Given instruction
Continue the worked solution on the crate's static and kinetic friction from where it stops.

Document extract
◆ ◆ ◆ ◆ ◆ ◆ ◆
A dockworker loading crates on a ship finds that a \(20-\mathrm{kg}\) crate, initially at rest on a horizontal surface, requires a \(75-\mathrm{N}\) horizontal force to set it in motion. However, after the crate is in motion, a horizontal force of \(60 \mathrm{~N}\) is required to keep it moving with a constant speed. Find the coefficients of static and kinetic friction between crate and floor.

Short Answer

Expert verified
The coefficient of static friction between the crate and the floor is approx. 0.38 and the coefficient of kinetic friction is approx. 0.31.

Step by step solution

01

Determine Normal Force

The normal force (\(N\)) on the crate is the weight of the crate. It can be determined by multiplying mass of the crate with the acceleration due to gravity (\(g\)). In this case, \(N = 20 \, \text{kg} \times 9.8 \, \text{m/s}^{2} = 196 \, \text{N}\).
◆ ◆ ◆ ◆ ◆ ◆ ◆
Data section
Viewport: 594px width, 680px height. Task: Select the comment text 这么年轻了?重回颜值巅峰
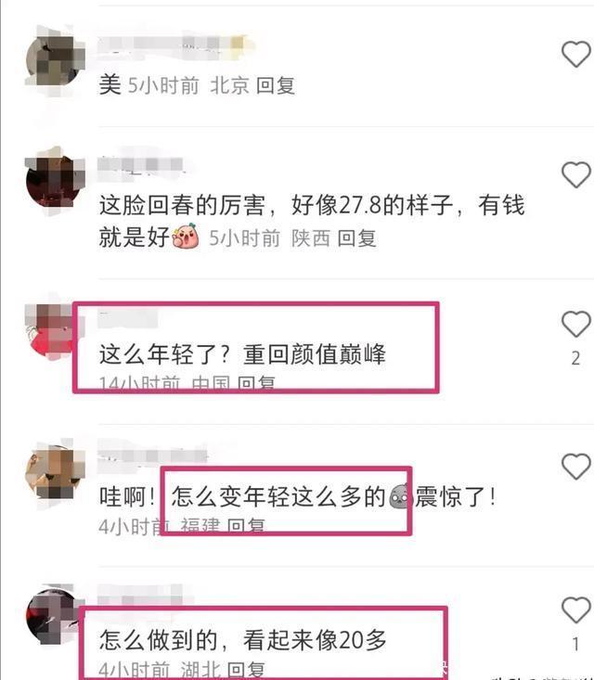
◆ ◆ ◆ ◆ ◆ ◆ ◆
Exercise response
02

Find Coefficient of Static Friction

The coefficient of static friction (\(\mu_s\)) is found by dividing the force required to get the crate moving (the force of static friction) by the normal force. So, \(\mu_s = \frac{f_s}{N} = \frac{75 \, \text{N}}{196 \, \text{N}} = 0.38\), rounded to two decimal places.
03

Find Coefficient of Kinetic Friction

The coefficient of kinetic friction (\(\mu_k\)) is determined by dividing the force required to keep the crate moving (the force of kinetic friction) by the normal force. So, \(\mu_k = \frac{f_k}{N} = \frac{60 \, \text{N}}{196 \, \text{N}} = 0.31\), rounded to two decimal places.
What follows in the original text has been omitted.